The principle of conservation of mechanical energy states that the total mechanical energy of a system remains constant.

Mechanical energy is the sum of kinetic energy (KE) and potential energy (PE) of a system. The principle of conservation of mechanical energy states that the total mechanical energy of a system remains constant as long as there are no external forces acting on the system. This means that the sum of KE and PE at any point in time will always be equal to the sum of KE and PE at any other point in time.

Mathematically, this can be expressed as:

KE + PE = constant

where KE = 1/2mv^2 (kinetic energy) and PE = mgh (potential energy), where m is the mass of the object, v is its velocity, g is the acceleration due to gravity, and h is the height of the object above a reference point.

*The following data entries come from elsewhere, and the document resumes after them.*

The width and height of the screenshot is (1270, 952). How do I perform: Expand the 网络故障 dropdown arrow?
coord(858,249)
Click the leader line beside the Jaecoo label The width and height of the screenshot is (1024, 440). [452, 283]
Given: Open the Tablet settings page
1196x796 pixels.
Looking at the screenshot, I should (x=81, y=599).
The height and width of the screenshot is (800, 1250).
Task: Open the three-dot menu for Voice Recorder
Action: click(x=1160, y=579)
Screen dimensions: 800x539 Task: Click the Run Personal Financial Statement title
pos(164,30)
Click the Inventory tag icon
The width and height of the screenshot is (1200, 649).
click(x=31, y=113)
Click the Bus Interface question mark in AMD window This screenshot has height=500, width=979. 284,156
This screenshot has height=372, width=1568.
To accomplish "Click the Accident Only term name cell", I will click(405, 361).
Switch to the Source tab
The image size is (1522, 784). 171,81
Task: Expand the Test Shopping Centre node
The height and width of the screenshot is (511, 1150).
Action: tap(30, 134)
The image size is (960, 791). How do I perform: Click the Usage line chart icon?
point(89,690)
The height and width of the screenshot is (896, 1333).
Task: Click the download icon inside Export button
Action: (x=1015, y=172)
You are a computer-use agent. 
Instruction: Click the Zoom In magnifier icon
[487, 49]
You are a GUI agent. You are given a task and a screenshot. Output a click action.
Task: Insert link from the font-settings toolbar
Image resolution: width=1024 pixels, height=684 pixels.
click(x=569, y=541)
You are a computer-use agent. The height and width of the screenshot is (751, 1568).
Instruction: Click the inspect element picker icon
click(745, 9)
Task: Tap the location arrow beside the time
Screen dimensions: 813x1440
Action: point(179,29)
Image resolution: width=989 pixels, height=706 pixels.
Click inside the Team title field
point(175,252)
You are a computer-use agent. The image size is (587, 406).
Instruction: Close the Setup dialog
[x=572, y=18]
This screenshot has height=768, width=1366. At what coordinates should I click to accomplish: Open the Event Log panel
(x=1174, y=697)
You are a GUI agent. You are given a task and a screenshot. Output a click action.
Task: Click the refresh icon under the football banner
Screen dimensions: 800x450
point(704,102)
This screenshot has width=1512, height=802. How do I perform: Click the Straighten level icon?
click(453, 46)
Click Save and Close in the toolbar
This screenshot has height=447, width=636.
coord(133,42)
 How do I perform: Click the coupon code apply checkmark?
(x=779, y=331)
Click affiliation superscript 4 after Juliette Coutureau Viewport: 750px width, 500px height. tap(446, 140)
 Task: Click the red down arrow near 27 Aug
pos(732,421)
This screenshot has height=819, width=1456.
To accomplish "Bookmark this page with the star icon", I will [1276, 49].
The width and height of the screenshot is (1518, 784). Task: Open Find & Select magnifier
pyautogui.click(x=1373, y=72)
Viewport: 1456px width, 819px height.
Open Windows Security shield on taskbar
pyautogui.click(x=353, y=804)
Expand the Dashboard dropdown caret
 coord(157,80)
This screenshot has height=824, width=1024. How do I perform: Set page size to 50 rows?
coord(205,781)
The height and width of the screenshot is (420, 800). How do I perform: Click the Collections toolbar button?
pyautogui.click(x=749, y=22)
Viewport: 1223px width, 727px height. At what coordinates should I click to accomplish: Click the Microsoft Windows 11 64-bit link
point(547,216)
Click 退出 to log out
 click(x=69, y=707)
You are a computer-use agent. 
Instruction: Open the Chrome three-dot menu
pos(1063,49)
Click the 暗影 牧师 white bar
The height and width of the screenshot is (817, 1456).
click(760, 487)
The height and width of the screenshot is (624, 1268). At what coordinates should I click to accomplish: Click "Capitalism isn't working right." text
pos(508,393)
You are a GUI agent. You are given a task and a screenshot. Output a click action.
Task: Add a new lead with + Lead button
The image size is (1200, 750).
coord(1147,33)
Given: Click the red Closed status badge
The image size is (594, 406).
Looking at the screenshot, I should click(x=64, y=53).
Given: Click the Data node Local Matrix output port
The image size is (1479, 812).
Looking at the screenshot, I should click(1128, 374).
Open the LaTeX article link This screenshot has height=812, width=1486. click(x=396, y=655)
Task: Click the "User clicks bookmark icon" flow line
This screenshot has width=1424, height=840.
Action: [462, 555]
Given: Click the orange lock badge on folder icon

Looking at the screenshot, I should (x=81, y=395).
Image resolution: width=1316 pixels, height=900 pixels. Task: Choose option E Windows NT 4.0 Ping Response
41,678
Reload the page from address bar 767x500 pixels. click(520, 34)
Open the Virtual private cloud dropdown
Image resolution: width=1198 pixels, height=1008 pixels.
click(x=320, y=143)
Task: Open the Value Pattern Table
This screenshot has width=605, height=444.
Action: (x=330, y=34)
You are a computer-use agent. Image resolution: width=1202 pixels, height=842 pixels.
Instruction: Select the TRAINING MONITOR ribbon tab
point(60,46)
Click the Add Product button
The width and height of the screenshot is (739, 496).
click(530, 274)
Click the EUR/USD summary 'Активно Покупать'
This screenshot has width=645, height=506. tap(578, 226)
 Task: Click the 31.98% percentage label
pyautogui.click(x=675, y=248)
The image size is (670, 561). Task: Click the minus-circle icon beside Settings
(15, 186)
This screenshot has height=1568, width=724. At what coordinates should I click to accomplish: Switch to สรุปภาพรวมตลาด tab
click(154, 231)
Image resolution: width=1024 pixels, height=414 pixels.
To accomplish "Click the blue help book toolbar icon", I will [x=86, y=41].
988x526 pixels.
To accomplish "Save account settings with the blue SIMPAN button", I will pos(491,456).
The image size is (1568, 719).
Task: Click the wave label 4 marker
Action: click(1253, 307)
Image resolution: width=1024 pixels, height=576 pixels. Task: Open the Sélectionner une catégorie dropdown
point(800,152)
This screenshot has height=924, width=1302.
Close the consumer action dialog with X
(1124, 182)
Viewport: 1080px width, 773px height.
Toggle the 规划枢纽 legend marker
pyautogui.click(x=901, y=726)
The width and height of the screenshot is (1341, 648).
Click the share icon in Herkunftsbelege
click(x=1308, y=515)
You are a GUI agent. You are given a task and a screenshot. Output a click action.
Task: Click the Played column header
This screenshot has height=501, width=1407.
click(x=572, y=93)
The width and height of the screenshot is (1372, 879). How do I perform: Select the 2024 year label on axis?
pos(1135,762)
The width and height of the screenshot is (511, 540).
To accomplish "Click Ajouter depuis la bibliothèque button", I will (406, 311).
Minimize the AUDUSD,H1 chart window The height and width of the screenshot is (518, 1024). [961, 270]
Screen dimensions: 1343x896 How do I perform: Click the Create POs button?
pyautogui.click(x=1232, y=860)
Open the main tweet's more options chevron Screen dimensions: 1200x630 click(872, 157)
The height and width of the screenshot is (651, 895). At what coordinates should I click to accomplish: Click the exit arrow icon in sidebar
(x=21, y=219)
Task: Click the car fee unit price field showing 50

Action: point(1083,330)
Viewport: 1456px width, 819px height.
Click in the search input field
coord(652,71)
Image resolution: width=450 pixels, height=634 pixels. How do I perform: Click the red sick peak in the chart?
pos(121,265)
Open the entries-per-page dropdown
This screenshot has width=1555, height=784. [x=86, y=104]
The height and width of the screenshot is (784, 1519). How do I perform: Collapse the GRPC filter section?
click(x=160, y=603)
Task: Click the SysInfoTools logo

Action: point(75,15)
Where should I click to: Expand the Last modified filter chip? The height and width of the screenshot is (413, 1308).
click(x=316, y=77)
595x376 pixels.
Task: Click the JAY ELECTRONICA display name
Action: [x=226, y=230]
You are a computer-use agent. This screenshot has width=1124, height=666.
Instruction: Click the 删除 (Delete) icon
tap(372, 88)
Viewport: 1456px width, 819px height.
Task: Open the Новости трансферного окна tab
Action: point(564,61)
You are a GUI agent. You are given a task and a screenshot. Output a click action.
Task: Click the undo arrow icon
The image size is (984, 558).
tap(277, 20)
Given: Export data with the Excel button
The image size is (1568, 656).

For example, consider a ball being thrown upwards. At the point of release, the ball has only KE. As it moves upwards, its KE decreases and its PE increases until it reaches its maximum height, where it has only PE. As it falls back down, its PE decreases and its KE increases until it reaches the point of release again, where it has only KE. At all points in time, the sum of KE and PE remains constant.

The principle of conservation of mechanical energy is a powerful tool in solving problems involving motion and energy. It allows us to simplify complex problems by considering only the initial and final states of a system, without having to consider the intermediate steps.